Quelques conseils en vrac

 

* Pour les konbini, préférez les Seven Eleven aux Family Mart et aux Lawson. Les noms de certains produits y sont aussi inscrits en anglais. Ça vous permettra de différencier un onigiri au saumon et un onigiri aux fèves de soja. Vous trouverez aussi de la salade verte, des noix, des bananes, du tofu, du lait de soja et, avec un peu de chance, de quoi déjeuner. Attention: le pain contient parfois des produits laitiers ou des oeufs.

 

* Trouvez un logements/hôtel avec un restaurant vegan-friendly à proximité. Les attraits touristiques ferment souvent vers 17h ou 18h et vous serez heureux d’avoir une option sur le chemin du retour. Mais vérifiez bien les heures d’ouverture du restaurant.

 

* La location de vélos est souvent bon marché et pourrait vous faire sauver du temps pour aller de tel site au resto vegan-friendly le plus près. Évitez quand même le vélo à Tokyo, mais n’hésitez pas dans les plus petites villes comme Uji ou Arashiyama.

 

* Profitez-en pour goûter à certains produits que vous ne trouverez peut-être pas ailleurs:

  • Le mochi  (petit gâteau à base de riz gluant avec de la pâte de haricots rouges au milieu)
  • Le mitarashi dango (mochi sur un bâton recouvert de sauce soja douce)
  • Le mizu yōkan (dessert fait de pâte de haricots rouges et d’agar-agar)
  • Le kombucha japonais (thé fait d’algues)
  • Le renkon (racine de lotus)

 

* Vous devriez pouvoir commander un soy latté dans les Starbuck et dans certains cafés.

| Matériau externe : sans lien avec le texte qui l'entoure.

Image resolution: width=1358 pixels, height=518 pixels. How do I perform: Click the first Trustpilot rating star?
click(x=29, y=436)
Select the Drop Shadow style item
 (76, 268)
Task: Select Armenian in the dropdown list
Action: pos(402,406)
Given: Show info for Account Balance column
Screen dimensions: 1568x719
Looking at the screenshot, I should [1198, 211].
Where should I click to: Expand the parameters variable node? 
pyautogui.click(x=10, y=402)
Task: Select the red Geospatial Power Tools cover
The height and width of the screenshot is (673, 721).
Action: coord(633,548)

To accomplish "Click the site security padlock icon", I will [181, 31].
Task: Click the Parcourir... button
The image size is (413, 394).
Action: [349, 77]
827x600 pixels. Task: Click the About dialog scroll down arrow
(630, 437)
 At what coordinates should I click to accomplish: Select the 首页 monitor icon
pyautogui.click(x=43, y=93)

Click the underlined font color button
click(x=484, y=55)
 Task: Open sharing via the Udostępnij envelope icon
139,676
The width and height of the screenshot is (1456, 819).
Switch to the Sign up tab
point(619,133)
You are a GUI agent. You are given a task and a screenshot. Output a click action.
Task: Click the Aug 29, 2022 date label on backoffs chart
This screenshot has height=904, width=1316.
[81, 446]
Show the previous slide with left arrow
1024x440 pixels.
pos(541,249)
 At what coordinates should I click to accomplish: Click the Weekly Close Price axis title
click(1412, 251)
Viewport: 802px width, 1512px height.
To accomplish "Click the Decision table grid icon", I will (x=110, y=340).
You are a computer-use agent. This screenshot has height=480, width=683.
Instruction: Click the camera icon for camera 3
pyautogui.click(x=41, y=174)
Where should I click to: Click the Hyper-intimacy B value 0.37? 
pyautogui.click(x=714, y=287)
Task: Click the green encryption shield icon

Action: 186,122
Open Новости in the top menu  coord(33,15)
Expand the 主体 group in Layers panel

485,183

Sinon, le café filtre est généralement servi noir.

 

* Vous trouverez beaucoup de restaurants avec des menus anglais dans les grandes villes. Parfois, ceux qui n’en ont pas sont réservés à une clientèle d’habitués, alors ne vous compliquez pas la vie plus qu’il le faut.

 

Est-ce que j’ai réussi?

Repas végan au Japon

Oui. Enfin, presque. Au mieux de ma connaissance, j’ai réussi à éviter tout produit d’origine animale jusqu’au dernier soir où je me suis acheté un soda pour passer mes derniers yens. Mauvaise surprise: c’était de la crème soda.

 

Dans un autre ordre d’idée, j’ai fait souffrir ma femme qui a dû m’accompagner dans mes détours de 20 minutes pour trouver le seul restaurant vegan-friendly ouvert dans les environs. Désolé, chérie!